● **ENUNCIADO DE LA TAREA 1**: Reproduce de forma literal todo lo que va desde "A este respecto, tomaremos" hasta "a la Iglesia." en el texto sobre la fe en las escuelas católicas.
● **ENUNCIADO DE LA TAREA 2**: Continúa el texto sobre la fe en las escuelas católicas a partir de su última oración.

::: FRAGMENTO

Los tres estadios de la fe en las escuelas católicas
Hay una pregunta a la que debemos responder y que puede servirnos de inspiración en esta ardua tarea: ¿qué papel tiene la fe en los distintos centros escolares? No hablamos solo de su función como ideal o de su capacidad para contentar a las instancias directivas de la escuela. La cuestión se refiere al grado de urgencia que reviste la fe en cada institución educativa en comparación con otros asuntos relevantes, como la sostenibilidad económica, la calidad de la enseñanza o la seguridad de los alumnos.
Para responder a este interrogante, es necesario observar el contexto actual y compararlo con épocas pasadas. En este sentido, presentaremos tres etapas distintas que las culturas occidentales han atravesado en algún momento y que están estrechamente relacionadas con el proceso de secularización, cuyas consecuencias también experimenta la educación católica. Se trata, por supuesto, de situaciones porosas —como todo lo humano—, pero que pueden ayudarnos a definir mejor el papel que atribuimos a la fe.
A este respecto, tomaremos en consideración un episodio del Evangelio, el de la ofrenda de la viuda (cf. Mc 12,38-44), que aparece después de la mención, por parte de Jesús, del mandamiento más importante sobre el cual se fundan los preceptos esenciales para los cristianos (cf. Mc 12,29-31). Este episodio es relevante porque, precisamente en función de la importancia atribuida a la fe, es posible transmitirla a la comunidad educativa y tomar decisiones cruciales respecto a las cuestiones que puedan surgir a corto, mediano y largo plazo. Además, es necesario determinar qué imagen de Dios prevalece en el carisma —si la de un Dios juez o la de un Dios misericordioso—, pues de ella derivan distintas visiones éticas. Y no hace falta ser teólogo para comprender que el lugar que se otorga a la fe influirá en nuestra manera de percibir, afrontar y vivir nuestra pertenencia a la Iglesia.

::::::
::: EXTRACTOS DEL LISTADO

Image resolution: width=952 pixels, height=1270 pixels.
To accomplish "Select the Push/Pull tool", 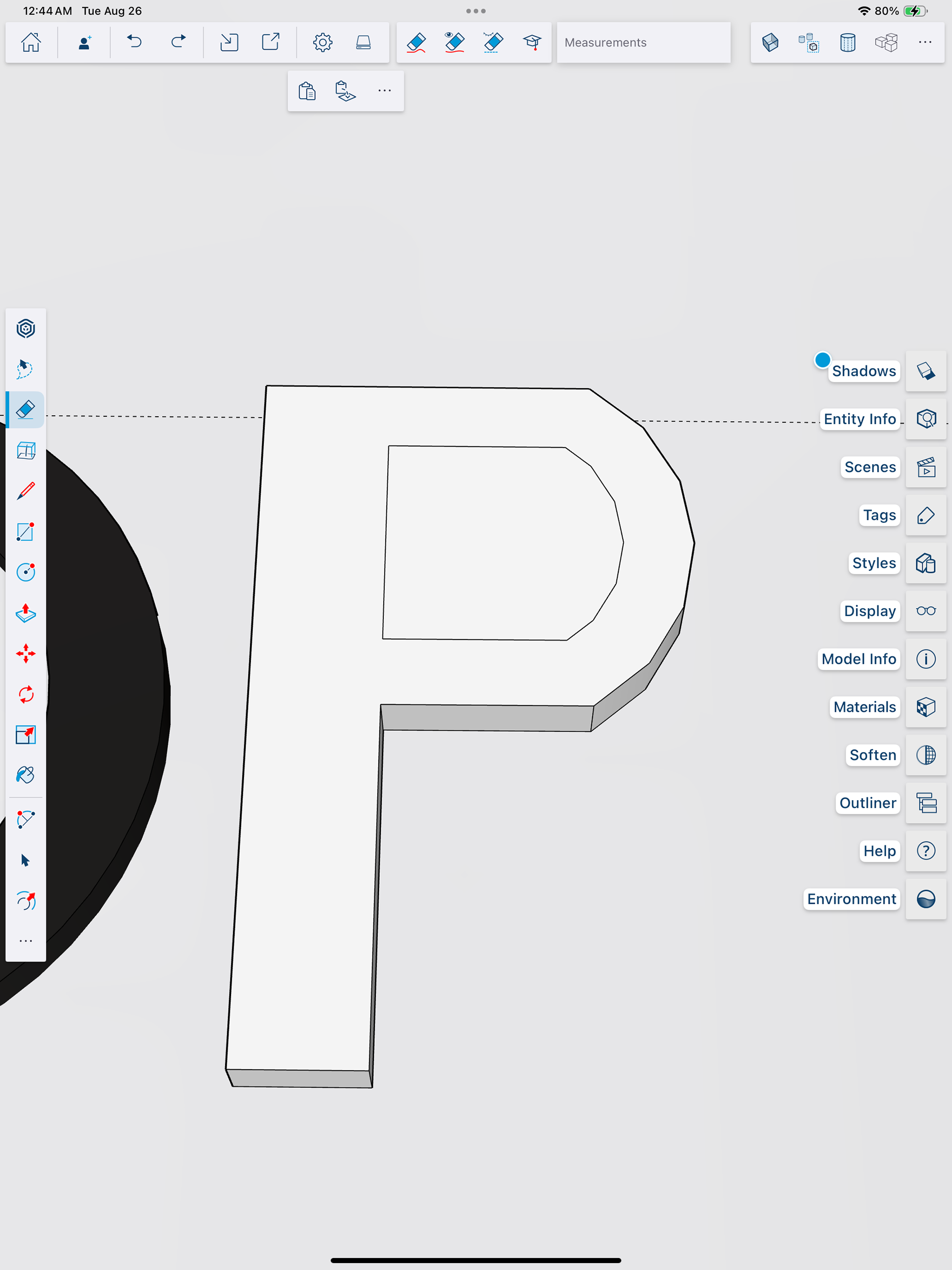I will coord(26,613).
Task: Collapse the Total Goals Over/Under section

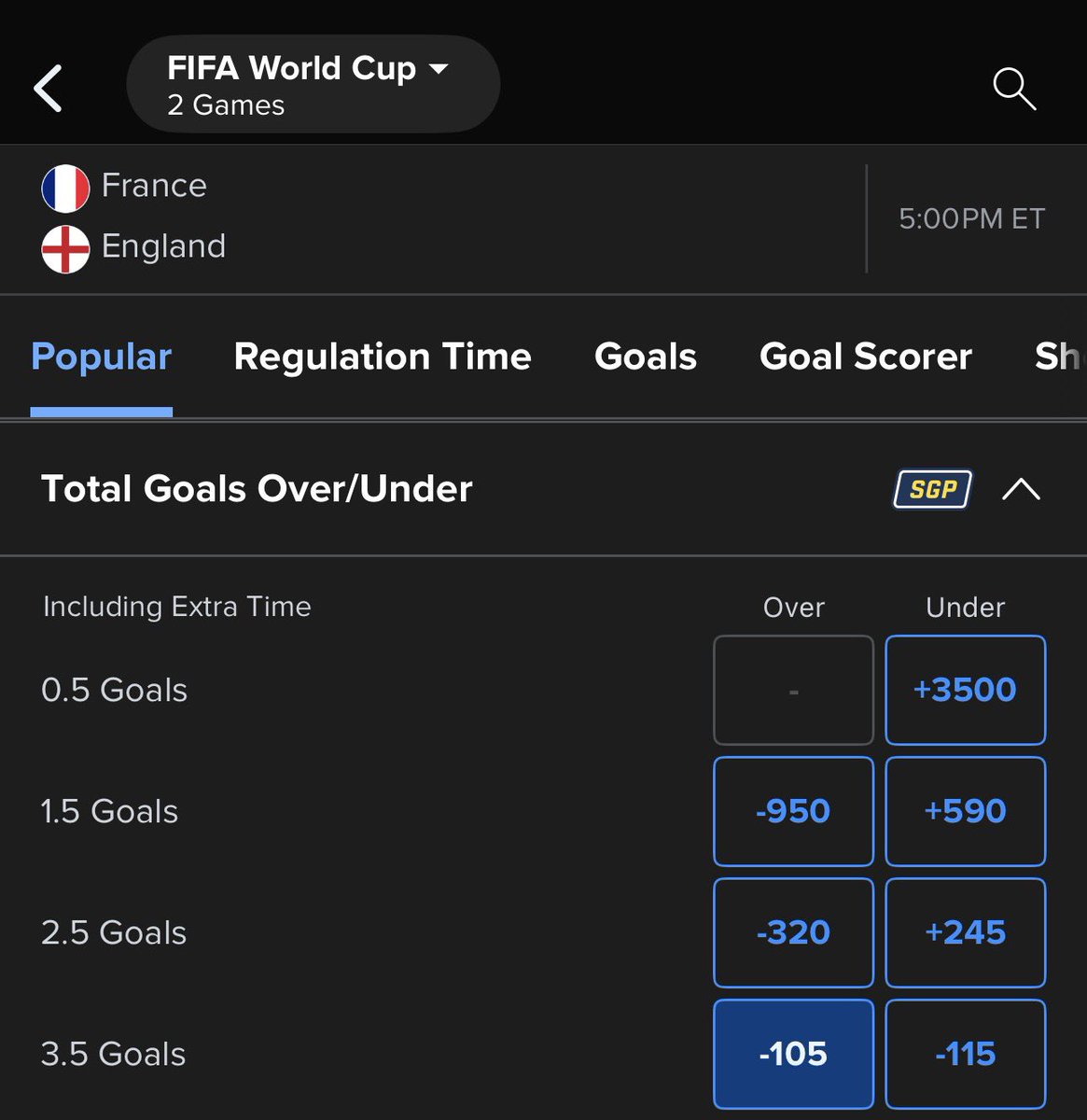Action: (x=1021, y=489)
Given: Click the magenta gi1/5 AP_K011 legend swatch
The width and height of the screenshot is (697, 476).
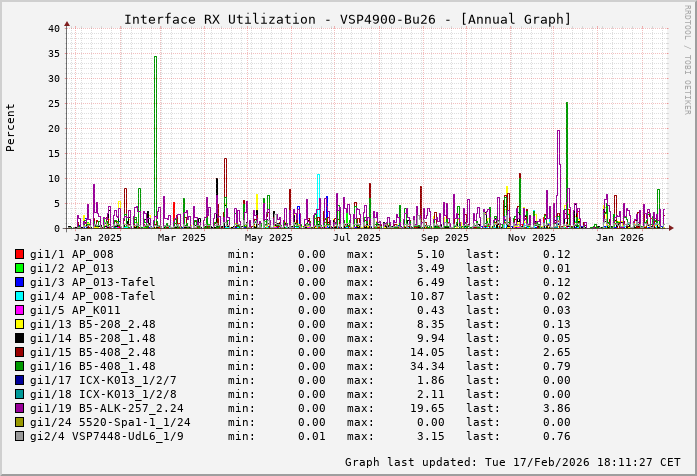Looking at the screenshot, I should point(20,310).
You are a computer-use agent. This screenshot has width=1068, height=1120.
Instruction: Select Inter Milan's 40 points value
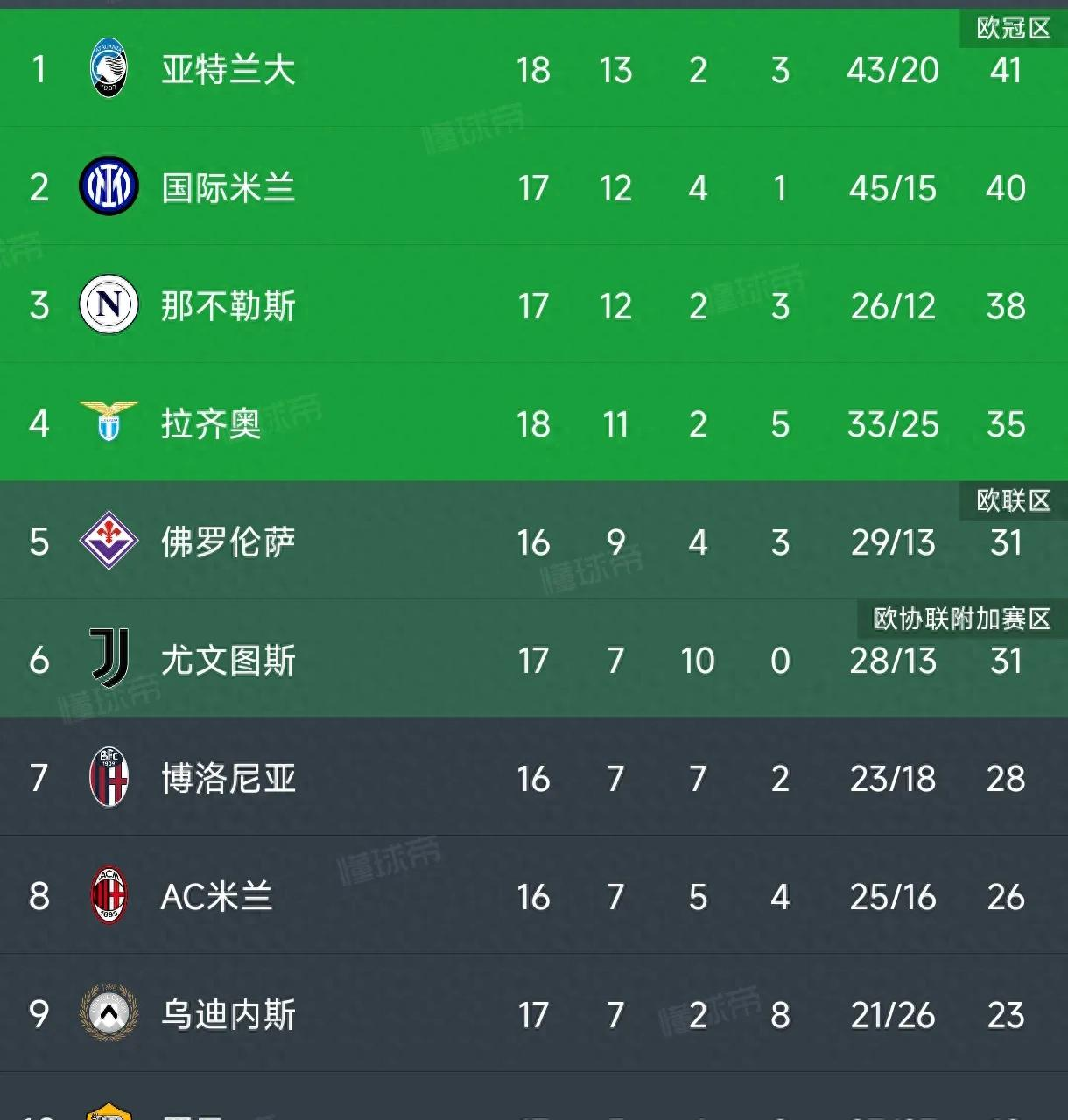tap(1006, 188)
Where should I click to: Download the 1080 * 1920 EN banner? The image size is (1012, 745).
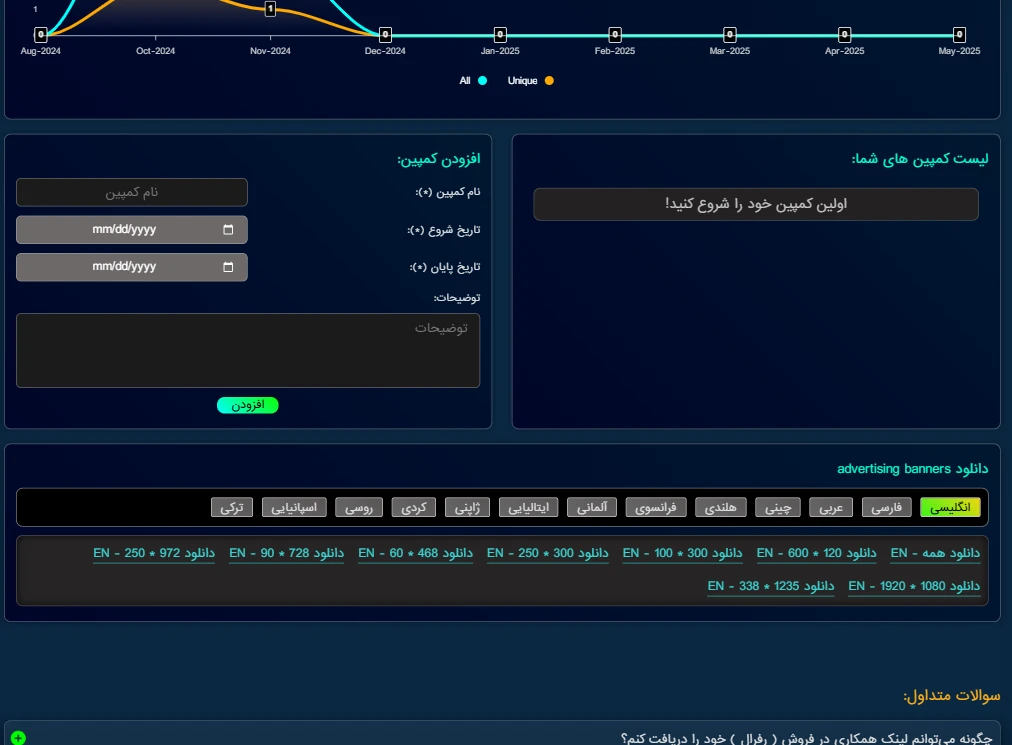(914, 586)
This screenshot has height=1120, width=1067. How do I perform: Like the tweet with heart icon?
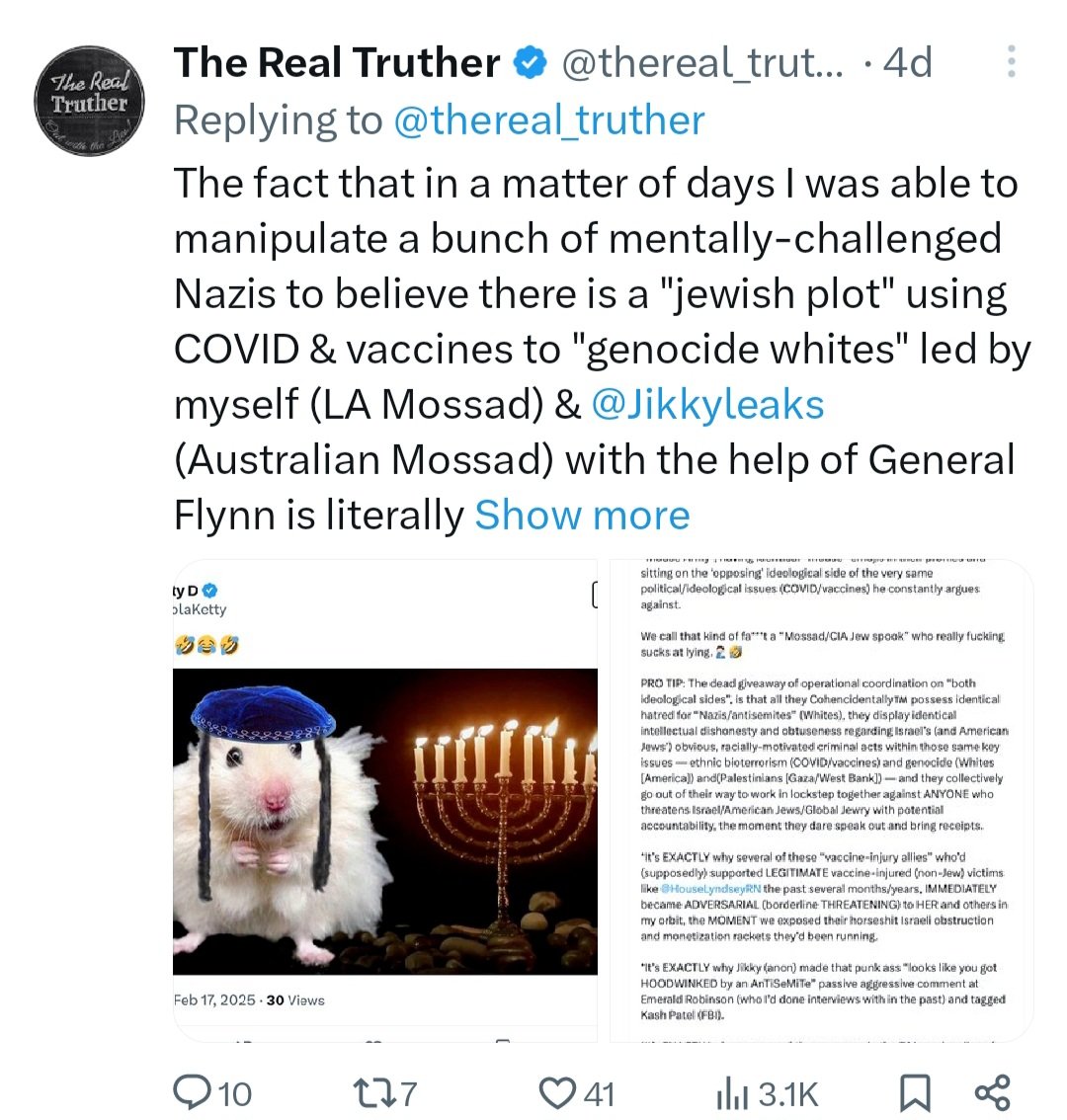point(577,1093)
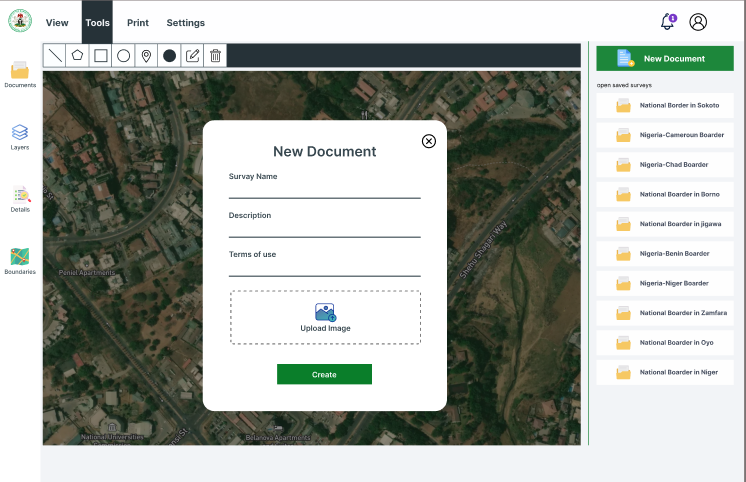The width and height of the screenshot is (746, 482).
Task: Open the black fill color swatch
Action: (169, 56)
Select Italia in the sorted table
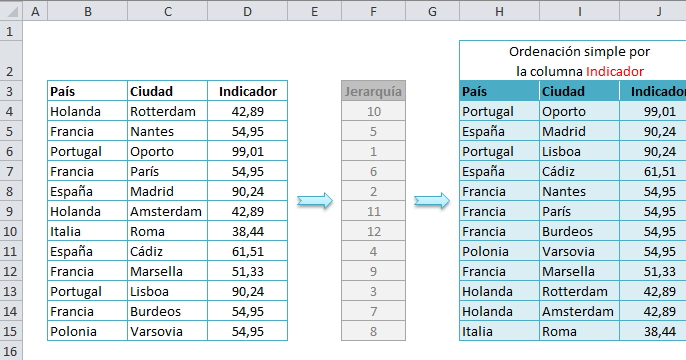The width and height of the screenshot is (686, 360). click(499, 331)
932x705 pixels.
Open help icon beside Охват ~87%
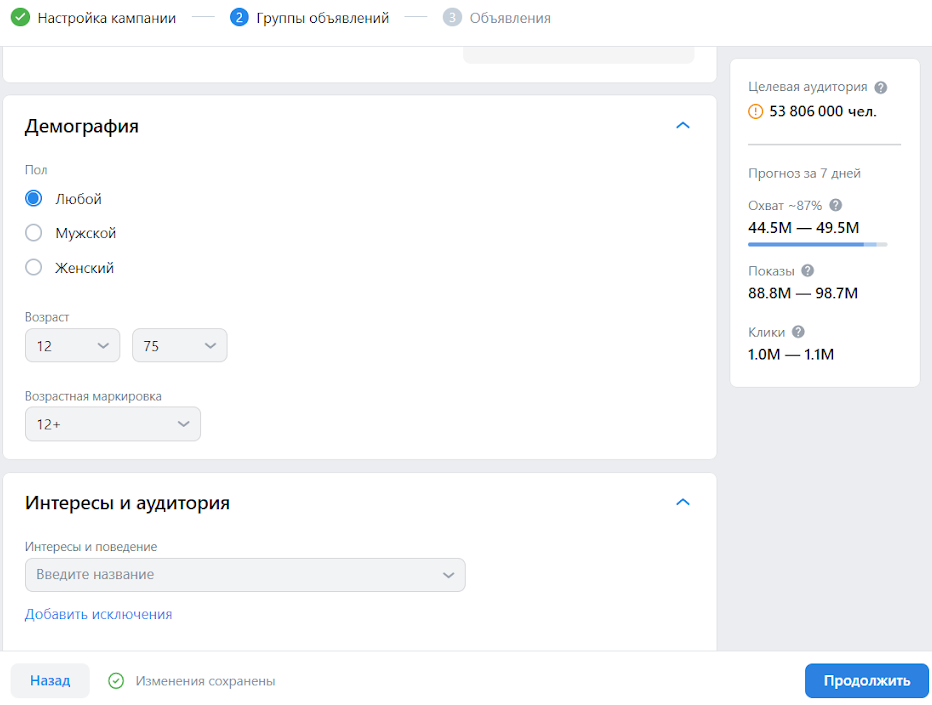(835, 205)
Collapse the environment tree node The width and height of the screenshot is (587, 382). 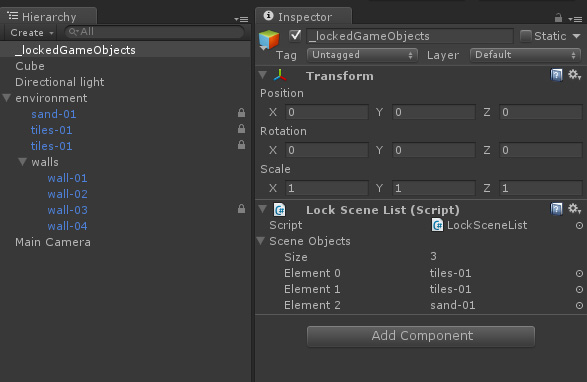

::::::

● **RESPUESTA 1**:
A este respecto, tomaremos en consideración un episodio del Evangelio, el de la ofrenda de la viuda (cf. Mc 12,38-44), que aparece después de la mención, por parte de Jesús, del mandamiento más importante sobre el cual se fundan los preceptos esenciales para los cristianos (cf. Mc 12,29-31). Este episodio es relevante porque, precisamente en función de la importancia atribuida a la fe, es posible transmitirla a la comunidad educativa y tomar decisiones cruciales respecto a las cuestiones que puedan surgir a corto, mediano y largo plazo. Además, es necesario determinar qué imagen de Dios prevalece en el carisma —si la de un Dios juez o la de un Dios misericordioso—, pues de ella derivan distintas visiones éticas. Y no hace falta ser teólogo para comprender que el lugar que se otorga a la fe influirá en nuestra manera de percibir, afrontar y vivir nuestra pertenencia a la Iglesia.

● **RESPUESTA 2**:
La fe como obligación
La primera etapa nos remite a una época en la que la fe era vista como una obligación y la identidad católica constituía una realidad compartida, ni siquiera remotamente puesta en duda, en la medida en que era aceptada sin cuestionamientos ni compromisos por todos los implicados. Así se vivió durante siglos en la mayor parte del mundo. Era una época de pre-secularización, en la que la fe impregnaba la dimensión cultural y social de todas las comunidades. Salirse de ese marco significaba desafiar —directa o indirectamente— el sistema. Obviamente, en muchos casos esa religiosidad contenía en sí una fuerte componente política, social y estructural, que ponía el acento más en las normas a seguir que en la dimensión trascendente. Gracias a ese mecanismo, su cadena de transmisión resultaba natural, eficaz y duradera. En ese escenario crecieron y vivieron muchos de nuestros antepasados, de los cuales solo algunos pasaron a las etapas siguientes, ya que con frecuencia se trataba de una fe vacía y carente de contenido, vinculada a una dimensión social de tipo asistencialista, alejada de las actuales propuestas de justicia social en consonancia con la doctrina social de la Iglesia.
Si atendemos al texto evangélico, se trata de la misma fe practicada en tiempos de Jesús —con maestros, sacerdotes, fariseos y saduceos ligados al poder dominante—, que no contemplaba opciones alternativas y que otorgaba al cristianismo un carácter no solo cultural, sino también social y político, tal como ocurría cuando el Templo de Jerusalén estructuraba, por así decirlo, la sociedad. Es precisamente en este tipo de contexto donde surgieron y se desarrollaron muchas de las instituciones escolares religiosas en Europa y América.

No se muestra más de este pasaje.